I have a friend at the University of Illinois Medical Center in Chicago who is the Chair of its program in cancer research. He sent me the statistics on improvements in breast cancer treatments, including a branch running clinical trials. These trials are about to be curtailed.

Twenty years ago, the idea was that aggressive treatment — more chemo, more radiation, and surgery — would produce longer survival. That was often an illusion. Now, because of detailed knowledge about how cell division is controlled, the discovery of oncogenes fifty years ago, and advances in genomics and chemistry, the survival times of women with advanced breast cancer are much better. Pharmaceutical companies large and small are vital to this effort but basic research and training researchers and physicians is the function of universities.

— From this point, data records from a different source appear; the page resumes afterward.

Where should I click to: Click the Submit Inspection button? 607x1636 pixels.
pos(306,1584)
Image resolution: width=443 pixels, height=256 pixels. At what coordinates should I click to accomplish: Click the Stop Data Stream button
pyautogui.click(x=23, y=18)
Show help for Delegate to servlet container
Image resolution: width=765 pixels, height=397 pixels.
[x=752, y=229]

The idea that basic research gives rise to clinical progress has had many prophets and apostles, among them Louis Pasteur in the 19th century and Vanevar Bush in the 20th. Bush wrote a classical book called The Endless Frontier about basic science as a precursor to medical or other progress. He was President Roosevelt’s Chief Science advisor and was asking about how the basic science investments of World War II — penicillin, radar, and computers — could be channeled to solve civilian problems. He and Roosevelt opened a new path for research. In many branches of science and medicine and agriculture investigator-initiated research provides the footing for practical advances.

Graduate students, post-doctoral fellows, and junior faculty drive this progress in basic science and engineering departments. I was their Associate Dean at Columbia. They are some of the most energetic and directed people I have met. Many have wanted to do research since high school, and they will spend four of five years getting a PhD or a little less for a Master’s. They will go on to run their own labs, work in industry, create start-ups, and work in public health.

If the Trump administration rips vetted research projects from researchers in at least 60 universities from Arizona State to Vanderbilt, on the grounds that the university administration failed to address antisemitism adequately, they will be punishing the wrong people. There are other ways to deal with that problem, which I do not deny. These kids want to work on serious problems and there is no reason to destroy their dreams.

The grant application structure has been in place since the 1950s. It is very expensive but it works because it mobilizes individual imagination. If it is hijacked, research will stop, the number of graduate and master’s students will decrease, research will stop clinical trials will be cancelled—an age of scientific optimism and progress will be wasted. Cancer, bird flu, Ebola, measles, TB and many other catastrophes will continue when they could have been stopped.

Editor’s Note: On Friday, March 21, Columbia conceded to Trump administration demands, though it remained unclear whether the concessions would be enough to reclaim federal monies.

Richard Kessin is Emeritus Professor of Pathology and Cell Biology at the Columbia University Irving Medical Center. He was Associate Dean of the PhD programs hosting 450 students.

The views expressed here are not necessarily those of The Millerton News and The News does not support or oppose candidates for public office.